GPT-4oは多彩な表現でリアルタイムに会話する機能を持つが、この機能はリスクが大きくまだリリースされていない。モデルの公開に先立ち、OpenAIはRed Teamingの方式で会話機能が内包するリスクを特定し、その安全対策を実施した。
具体的には、GPT-4oはシステムが提供するボイスだけを許容し、著名人の音声などフェイクボイスの生成を抑止する。
フェイクボイスの生成
GPT-4oはマルチモダルの生成AIで、入力されたオーディオとテキストの指示に従って、人間の声を生成することができる。
これは「Synthetic Voice」と呼ばれ、モデルが人間が喋る音声をハイパーリアルに生成する。しかし、この技法が悪用されると、GPT-4oが著名人のフェイクボイスを生成し、これが拡散すると社会に重大な危険性をもたらす。
GPT-4oは高度なマルチモダル機能を持ち、様々なサウンドを創り出すが、この一つが人間のボイスとなる。
実際に、Red Teamingでこの危険性が確認され、OpenAIはGPT-4oが生成するボイスの種類を制限し、更に、生成されたボイスをフィルタリングする機能導入し、フェイクボイスの生成を抑止している。
大統領選挙を目前に控え
大統領選挙を目前に控え、OpenAIはGPT-4oの機能の中でフェイクボイスを生成する機能を重点的に検証した。
実際に、他社のモデル「ElevenLabs」が悪用され、バイデン大統領のフェイクボイスが生成され、有権者に虚偽の情報が配信された。

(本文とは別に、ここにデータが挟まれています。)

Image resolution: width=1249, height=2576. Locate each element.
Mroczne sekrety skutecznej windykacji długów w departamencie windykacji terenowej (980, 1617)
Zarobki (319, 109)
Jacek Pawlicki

OpenAIはこれらを教訓にオーディオ技術を中心に安全対策を実施している。
出荷前の安全試験
バイデン政権の大統領令は開発企業に対し、フロンティアモデルを出荷する前に安全試験を実施することを求めている。
GPT-5からこの規制が適用され、GPT-4oはこの対象外であるが、OpenAIはこの安全試験を事前に実施し、本番前のトライアルとなった。安全試験の結果、GPT-4oのリスクの度合いは「Medium」以下であり、安全に利用できると判定した。
今年後半には各社からフロンティアモデルがリリースされると噂されており、大統領令の規定に従い安全試験が実施されることになる。